I was hoping someone could shed some light on what I'm doing wrong and how to fix it.
There is a crucial difference between your two things.
In the first, you had this:
t.fold(|l,x,r|{l + x + r}, 0)
In the second, you have this (shown with self changed to t):
t.fold(|l, x, r| {l + 1 + r}, 0)
See the difference? l + 1 + r is not l + x + r.
(Since then, all cases have become l + 1 + r, for size, rather than l + x + r, for sum.)
After you’ve done that, you’ll run into issues because uint is not int. You’ll need to sort out your Ts and Us. Basically, you want l, x, r and 0 all to be of the same type, the T of earlier. This requires further constraints on T:
It must be Copy, to satisfy U.
You must be able to add a T to a T and get a T. This is std::num::Add<T, T>.
You must be able to get a zero of type T. That is the std::num::Zero trait and the Zero::zero() method.
You must be able to get a one of type T. That is the std::num::One trait and the One::one() method.
While we’re at it, U should probably be a generic on the fold function specifically rather than the impl block, though either will do.

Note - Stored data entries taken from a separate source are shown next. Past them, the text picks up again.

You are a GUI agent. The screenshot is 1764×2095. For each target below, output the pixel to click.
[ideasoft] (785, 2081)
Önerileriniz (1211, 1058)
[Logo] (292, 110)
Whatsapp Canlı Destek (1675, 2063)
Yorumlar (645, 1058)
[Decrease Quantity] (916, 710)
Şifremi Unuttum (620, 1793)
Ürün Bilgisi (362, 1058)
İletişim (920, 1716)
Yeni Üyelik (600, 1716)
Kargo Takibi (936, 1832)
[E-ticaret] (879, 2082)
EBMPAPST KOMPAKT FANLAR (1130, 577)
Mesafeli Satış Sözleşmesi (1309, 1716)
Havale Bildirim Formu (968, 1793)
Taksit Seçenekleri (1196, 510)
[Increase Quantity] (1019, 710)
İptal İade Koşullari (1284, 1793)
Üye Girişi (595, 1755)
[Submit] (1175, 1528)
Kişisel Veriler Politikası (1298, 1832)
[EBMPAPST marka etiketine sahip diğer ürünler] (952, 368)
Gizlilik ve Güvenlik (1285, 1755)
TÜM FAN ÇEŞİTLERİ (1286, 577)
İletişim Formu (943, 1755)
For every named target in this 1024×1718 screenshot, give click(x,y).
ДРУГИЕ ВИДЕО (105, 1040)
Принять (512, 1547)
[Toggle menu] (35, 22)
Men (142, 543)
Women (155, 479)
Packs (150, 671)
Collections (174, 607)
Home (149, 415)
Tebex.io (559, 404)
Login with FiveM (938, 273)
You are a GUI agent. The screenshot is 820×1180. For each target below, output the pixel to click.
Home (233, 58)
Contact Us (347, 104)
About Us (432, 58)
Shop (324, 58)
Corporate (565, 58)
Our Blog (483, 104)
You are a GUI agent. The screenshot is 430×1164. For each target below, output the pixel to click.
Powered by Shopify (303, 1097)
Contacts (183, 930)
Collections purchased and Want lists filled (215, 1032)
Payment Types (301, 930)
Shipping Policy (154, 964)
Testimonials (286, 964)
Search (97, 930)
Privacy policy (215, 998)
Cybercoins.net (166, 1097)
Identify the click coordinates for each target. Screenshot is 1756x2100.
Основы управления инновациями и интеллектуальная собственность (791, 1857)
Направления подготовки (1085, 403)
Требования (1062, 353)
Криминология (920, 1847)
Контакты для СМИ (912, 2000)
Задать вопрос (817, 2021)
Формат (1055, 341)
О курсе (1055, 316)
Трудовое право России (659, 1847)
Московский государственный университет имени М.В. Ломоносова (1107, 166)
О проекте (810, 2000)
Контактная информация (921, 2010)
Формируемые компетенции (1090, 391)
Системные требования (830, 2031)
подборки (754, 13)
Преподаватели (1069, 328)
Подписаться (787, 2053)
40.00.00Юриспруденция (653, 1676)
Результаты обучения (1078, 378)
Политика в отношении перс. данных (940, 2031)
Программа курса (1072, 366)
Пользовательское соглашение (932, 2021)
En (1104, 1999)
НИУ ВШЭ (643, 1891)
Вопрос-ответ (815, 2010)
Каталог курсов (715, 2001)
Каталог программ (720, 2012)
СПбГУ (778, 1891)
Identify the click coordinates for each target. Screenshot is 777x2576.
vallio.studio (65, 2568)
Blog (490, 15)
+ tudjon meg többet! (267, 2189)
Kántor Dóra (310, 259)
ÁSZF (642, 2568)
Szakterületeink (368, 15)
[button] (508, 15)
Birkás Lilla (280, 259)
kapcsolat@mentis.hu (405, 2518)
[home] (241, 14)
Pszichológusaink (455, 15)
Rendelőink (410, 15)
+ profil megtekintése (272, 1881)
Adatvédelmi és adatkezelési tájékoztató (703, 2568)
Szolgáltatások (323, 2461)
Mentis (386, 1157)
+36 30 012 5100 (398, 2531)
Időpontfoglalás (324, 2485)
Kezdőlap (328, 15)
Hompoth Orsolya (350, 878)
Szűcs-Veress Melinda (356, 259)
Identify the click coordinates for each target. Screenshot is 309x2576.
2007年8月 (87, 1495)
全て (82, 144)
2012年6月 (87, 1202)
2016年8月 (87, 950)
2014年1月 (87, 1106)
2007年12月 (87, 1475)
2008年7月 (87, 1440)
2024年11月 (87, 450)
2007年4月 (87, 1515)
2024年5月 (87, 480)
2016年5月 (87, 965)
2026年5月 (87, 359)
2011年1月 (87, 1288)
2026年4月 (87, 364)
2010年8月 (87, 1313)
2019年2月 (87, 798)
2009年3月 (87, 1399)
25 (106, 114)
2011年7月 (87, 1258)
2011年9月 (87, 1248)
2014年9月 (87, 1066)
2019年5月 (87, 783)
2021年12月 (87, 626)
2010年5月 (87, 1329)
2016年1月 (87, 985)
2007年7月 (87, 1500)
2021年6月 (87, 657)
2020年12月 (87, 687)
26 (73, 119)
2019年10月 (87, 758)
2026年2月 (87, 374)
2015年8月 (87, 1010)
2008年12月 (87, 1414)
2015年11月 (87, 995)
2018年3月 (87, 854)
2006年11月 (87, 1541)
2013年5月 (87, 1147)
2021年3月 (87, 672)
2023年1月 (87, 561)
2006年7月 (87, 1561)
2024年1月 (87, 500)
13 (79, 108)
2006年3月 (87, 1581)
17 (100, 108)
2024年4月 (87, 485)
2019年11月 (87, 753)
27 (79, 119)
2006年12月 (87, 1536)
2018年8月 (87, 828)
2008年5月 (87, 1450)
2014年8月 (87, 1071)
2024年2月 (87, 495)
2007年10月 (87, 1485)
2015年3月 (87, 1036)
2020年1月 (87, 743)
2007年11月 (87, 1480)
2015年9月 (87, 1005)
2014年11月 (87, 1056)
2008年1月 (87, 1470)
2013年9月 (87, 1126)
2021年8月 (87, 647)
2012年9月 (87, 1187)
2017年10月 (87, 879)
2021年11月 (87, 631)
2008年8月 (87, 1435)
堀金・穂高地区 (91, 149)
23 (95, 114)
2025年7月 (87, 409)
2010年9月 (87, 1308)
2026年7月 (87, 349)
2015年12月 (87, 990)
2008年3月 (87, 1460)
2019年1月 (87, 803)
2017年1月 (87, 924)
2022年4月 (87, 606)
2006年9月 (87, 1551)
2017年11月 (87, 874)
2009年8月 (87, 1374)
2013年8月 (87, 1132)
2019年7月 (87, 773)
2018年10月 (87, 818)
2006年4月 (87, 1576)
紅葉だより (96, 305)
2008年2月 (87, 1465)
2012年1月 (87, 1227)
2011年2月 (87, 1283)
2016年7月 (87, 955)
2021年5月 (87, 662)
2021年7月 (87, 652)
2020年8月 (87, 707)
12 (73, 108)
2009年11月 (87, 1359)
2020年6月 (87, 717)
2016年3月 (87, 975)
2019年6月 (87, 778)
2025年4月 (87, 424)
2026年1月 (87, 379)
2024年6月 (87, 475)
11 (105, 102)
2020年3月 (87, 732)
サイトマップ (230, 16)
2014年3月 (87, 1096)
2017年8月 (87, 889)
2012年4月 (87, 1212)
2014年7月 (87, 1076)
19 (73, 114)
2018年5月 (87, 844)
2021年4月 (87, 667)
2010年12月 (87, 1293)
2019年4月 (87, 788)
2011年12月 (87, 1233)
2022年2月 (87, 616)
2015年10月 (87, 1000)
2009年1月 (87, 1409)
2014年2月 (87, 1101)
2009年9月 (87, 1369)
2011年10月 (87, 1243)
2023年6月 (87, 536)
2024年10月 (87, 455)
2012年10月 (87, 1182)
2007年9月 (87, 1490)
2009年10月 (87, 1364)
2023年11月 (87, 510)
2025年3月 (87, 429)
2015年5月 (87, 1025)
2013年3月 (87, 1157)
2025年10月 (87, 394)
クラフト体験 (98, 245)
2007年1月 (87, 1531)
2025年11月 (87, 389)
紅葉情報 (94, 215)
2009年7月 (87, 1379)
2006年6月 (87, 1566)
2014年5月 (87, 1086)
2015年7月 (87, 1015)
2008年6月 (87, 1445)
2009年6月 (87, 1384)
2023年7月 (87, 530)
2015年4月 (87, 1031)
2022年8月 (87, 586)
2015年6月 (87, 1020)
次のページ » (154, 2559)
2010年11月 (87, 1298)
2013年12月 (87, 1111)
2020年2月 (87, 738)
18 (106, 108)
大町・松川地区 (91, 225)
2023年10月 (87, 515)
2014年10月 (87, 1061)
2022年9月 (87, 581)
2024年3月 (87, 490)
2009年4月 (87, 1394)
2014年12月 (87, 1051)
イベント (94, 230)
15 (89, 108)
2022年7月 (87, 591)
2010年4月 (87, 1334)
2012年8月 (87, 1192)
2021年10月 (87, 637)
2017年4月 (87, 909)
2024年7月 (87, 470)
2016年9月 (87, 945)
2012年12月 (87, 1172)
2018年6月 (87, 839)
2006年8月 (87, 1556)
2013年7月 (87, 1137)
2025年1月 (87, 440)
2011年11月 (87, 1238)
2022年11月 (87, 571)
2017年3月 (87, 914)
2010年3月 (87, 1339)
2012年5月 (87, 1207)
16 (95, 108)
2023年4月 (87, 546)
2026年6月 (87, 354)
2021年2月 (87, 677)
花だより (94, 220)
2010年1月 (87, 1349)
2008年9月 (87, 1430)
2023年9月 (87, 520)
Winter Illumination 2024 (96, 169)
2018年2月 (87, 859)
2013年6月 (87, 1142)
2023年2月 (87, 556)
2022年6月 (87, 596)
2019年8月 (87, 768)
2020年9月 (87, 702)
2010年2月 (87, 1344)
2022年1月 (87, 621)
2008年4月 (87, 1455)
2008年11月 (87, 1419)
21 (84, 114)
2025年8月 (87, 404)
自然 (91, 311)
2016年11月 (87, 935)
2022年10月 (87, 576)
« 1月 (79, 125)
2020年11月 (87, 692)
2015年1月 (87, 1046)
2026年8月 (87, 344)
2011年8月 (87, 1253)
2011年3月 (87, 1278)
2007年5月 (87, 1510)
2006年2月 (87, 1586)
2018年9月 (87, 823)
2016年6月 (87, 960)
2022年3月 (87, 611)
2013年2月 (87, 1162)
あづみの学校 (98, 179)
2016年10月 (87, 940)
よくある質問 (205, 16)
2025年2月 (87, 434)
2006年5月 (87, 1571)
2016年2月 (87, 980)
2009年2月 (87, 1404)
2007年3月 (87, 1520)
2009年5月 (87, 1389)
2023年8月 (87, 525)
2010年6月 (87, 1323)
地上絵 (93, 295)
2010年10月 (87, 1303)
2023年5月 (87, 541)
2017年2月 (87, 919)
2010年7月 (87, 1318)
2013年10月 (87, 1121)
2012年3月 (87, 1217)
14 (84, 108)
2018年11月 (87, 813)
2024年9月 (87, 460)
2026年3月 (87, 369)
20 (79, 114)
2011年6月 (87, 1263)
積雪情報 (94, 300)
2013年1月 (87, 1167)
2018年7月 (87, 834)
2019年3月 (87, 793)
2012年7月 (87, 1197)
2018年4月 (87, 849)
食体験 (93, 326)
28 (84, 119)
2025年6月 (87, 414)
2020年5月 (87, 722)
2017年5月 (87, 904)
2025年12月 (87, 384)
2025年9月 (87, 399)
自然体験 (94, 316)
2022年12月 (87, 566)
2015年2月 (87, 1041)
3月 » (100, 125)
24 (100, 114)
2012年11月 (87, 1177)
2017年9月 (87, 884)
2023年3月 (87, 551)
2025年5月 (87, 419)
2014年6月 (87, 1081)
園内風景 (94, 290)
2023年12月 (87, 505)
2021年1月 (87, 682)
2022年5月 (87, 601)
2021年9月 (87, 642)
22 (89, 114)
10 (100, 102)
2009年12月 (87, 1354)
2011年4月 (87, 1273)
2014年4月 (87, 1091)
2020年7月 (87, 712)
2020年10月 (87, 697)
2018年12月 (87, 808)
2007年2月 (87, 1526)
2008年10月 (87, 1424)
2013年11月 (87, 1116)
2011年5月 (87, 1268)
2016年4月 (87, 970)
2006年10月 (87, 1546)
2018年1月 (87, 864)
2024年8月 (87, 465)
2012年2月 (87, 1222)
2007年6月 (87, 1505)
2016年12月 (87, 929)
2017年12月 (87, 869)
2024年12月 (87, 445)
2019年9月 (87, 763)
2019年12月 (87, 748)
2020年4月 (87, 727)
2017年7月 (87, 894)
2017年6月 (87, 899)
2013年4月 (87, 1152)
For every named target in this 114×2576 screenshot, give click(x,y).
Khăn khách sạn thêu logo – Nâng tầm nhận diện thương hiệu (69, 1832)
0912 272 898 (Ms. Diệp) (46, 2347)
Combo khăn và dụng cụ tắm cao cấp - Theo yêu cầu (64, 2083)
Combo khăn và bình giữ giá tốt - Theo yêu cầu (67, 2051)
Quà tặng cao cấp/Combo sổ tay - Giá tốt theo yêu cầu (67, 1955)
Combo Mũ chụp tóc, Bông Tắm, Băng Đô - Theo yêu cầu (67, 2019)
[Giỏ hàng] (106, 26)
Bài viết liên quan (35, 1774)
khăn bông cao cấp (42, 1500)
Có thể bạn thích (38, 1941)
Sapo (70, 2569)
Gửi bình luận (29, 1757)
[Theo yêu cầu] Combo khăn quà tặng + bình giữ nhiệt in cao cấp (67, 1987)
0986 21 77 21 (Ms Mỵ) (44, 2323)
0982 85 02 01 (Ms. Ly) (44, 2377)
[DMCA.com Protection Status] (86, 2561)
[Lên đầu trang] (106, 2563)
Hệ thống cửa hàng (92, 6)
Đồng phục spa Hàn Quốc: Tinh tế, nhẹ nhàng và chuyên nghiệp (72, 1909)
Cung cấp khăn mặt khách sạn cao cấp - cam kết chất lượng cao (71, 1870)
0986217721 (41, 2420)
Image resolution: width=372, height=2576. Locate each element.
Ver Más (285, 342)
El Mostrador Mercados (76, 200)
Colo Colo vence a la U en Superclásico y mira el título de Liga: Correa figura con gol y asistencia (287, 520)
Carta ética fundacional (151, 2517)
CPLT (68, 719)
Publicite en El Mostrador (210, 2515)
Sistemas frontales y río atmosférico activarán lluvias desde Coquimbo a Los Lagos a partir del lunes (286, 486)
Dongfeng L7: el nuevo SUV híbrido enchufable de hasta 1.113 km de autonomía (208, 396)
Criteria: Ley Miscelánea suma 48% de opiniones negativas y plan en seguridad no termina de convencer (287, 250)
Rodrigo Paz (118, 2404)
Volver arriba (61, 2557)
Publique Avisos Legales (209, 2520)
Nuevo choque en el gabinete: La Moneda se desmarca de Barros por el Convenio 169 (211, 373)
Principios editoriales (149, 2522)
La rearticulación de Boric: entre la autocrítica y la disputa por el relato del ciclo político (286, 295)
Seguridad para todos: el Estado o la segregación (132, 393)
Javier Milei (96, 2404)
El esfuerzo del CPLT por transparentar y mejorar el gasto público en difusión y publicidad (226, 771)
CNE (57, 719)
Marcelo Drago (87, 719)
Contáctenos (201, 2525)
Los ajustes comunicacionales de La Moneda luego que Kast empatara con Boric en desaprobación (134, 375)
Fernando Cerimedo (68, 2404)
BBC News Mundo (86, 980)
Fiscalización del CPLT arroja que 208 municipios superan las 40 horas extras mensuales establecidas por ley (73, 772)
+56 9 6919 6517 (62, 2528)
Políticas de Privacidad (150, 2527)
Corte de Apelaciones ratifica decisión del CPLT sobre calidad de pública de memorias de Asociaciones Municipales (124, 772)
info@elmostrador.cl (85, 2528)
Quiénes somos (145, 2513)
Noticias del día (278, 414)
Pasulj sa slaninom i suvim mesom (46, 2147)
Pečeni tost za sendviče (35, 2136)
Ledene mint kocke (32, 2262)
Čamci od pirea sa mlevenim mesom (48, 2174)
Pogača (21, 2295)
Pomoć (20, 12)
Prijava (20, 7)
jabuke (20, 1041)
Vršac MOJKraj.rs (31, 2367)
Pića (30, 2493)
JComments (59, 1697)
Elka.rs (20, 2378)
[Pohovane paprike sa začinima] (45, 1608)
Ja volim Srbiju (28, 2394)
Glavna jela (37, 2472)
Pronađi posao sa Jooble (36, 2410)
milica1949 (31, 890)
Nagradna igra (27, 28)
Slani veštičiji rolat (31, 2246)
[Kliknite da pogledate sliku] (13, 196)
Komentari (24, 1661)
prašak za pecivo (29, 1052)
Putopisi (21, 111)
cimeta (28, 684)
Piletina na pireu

In the end, we end up with this functioning code:
use std::num::Zero;
pub enum Tree<T> {
Leaf,
Node(Box<Tree<T>>, T, Box<Tree<T>>)
}
impl<T> Tree<T> {
fn fold<U: Copy>(self, f: |l: U, x: T, r: U| -> U, acc: U) -> U {
match self {
Leaf => acc,
Node(box l, x, box r) => {
let l = l.fold(|l, x, r| f(l, x, r), acc);
let r = r.fold(|l, x, r| f(l, x, r), acc);
f(l, x, r)
}
}
}
}
impl<T: Copy + Add<T, T> + Zero + One> Tree<T> {
fn size(self) -> T {
self.fold(|l: T, _: T, r: T| l + One::one() + r, Zero::zero())
}
}
fn main() {
let tl = Node(box Leaf, 1i, box Leaf);
let tr = Node(box Leaf, 2i, box Leaf);
let t = Node(box tl, 3i, box tr);
println!("size(t) == {}", t.size())
}
(Note how the curly braces around the contents of a closure aren’t necessary, too.)